IDS staff includes full-time clinical pharmacists and full-time certified pharmacy technicians. With a combined 30+ years of experience in oncology clinical trials, the IDS staff is happy to assist pharmaceutical companies in the development process of new agents.
The IDS pharmacists provide extensive screenings of home medications and supplements for all patients enrolling in Phase I studies. Prohibited medications, medications with potential drug-drug interactions, and agents that may interfere with the assessment of toxicities or interfere with laboratory tests are identified. In addition, pharmacists also assist physicians in providing supportive care to patients.
Phase I Clinic
At START, we provide quality data through the timely enrollment of study participants. Phase I research staff is comprised of a variety of specialized team members including Registered Nurses, Licensed Vocational Nurses, Front Desk Schedulers, Research Nurses, Study Coordinators, Clinical Research Assistants, and Medical Records Technicians all dedicated entirely to the Phase I program. Staff members are trained in Good Clinical Practices (GCP) and are also highly experienced in the field of oncology.
The START clinic has a dedicated treatment room that includes exam rooms and treatment chairs for clinical trial patients.
START clinics have uninterrupted digital cardiac monitoring capabilities in early and late development clinical studies. At START we utilize a wireless Holter monitoring system for cardiac and QTC evaluations.

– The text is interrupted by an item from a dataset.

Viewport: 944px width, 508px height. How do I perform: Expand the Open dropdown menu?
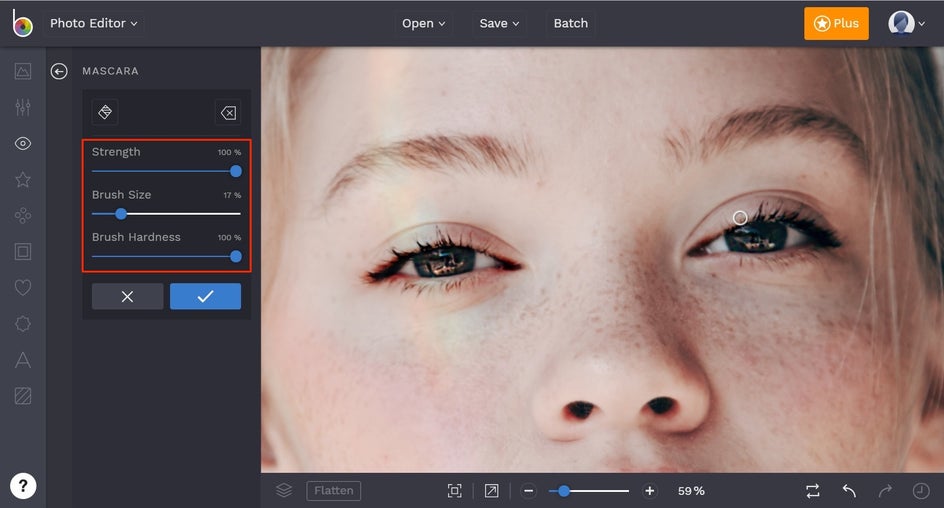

The PK Department processes and ships all samples for the clinical trials conducted at START. The laboratory has up to date equipment to include centrifuges that have room temperature capabilities as well as cold temperature capabilities. Yearly maintenance and calibrations are conducted on the equipment in order to maintain accurate speeds and temperatures. The lab is also equipped with -80°C and -20°C freezers and refrigerators that are electronically temperature monitored 24/7.
Regulatory Affairs Department
The mission of START’s Regulatory Affairs Department is to gain necessary approval from the Institutional Review Board (IRB) to enroll patients appropriately in investigational studies at START. The department ensures compliance with all regulatory and industry requirements, following FDA, EMA, and GCP guidelines for every study. Regulatory Affairs also maintains the database of all pertinent information about each study. Regulatory issues are centrally important to clinical trials and essential for ensuring the safety of every patient enrolled in a study, and there are numerous details and obligations, all of which our team handles with experience and dedication to excellence.